Ben Baer

Associate Professor of Comparative Literature
Director, Program in South Asian Studies
Office Phone
104 East Pyne




Ben Baer is associate professor of comparative literature, and currently directs Princeton’s Program in South Asian Studies. His research encompasses the diversity of literary and political figurations and concepts of Indigeneity, primarily in South Asia and the Americas. He is particularly interested in the overlaps, collaborations, and conflicts between Indigenous, subaltern, and working-class positions; Indigenous internationalism and the Fourth World movement; and the connections and frictions between Indigenous and Marxist thought. Baer’s recent book, Indigenous Vanguards: Education, National Liberation, and the Limits of Modernism (Columbia, 2019) studies the literary and political dream of practices of common education for all the future citizens of emerging postcolonial states — citizens who would in principle be equally enabled to participate in a nonimperial society and world. It examines the ways in which these practices were also imagined as indigenized (in the United States, French West Africa, the Antilles, Mexico, and India), with a range of complex and unpredictable effects.
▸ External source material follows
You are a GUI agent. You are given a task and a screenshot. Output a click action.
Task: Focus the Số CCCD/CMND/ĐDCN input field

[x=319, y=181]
Baer has also translated, introduced, and published on Tarashankar Bandyopadhyay’s landmark 1940s Bengali novel Hansuli Banker Upakatha (The Tale of Hansuli Turn, Columbia, 2011). This novel is engaged with aspects of the complex history of India’s adivasi (aboriginal) peoples and the changing relationships of recognized status, land, and labor in Eastern India during World War II and on the cusp of national independence. The novel is a warning about the persistent production of subalternity in decolonization, and hence resonates with Fanon and others.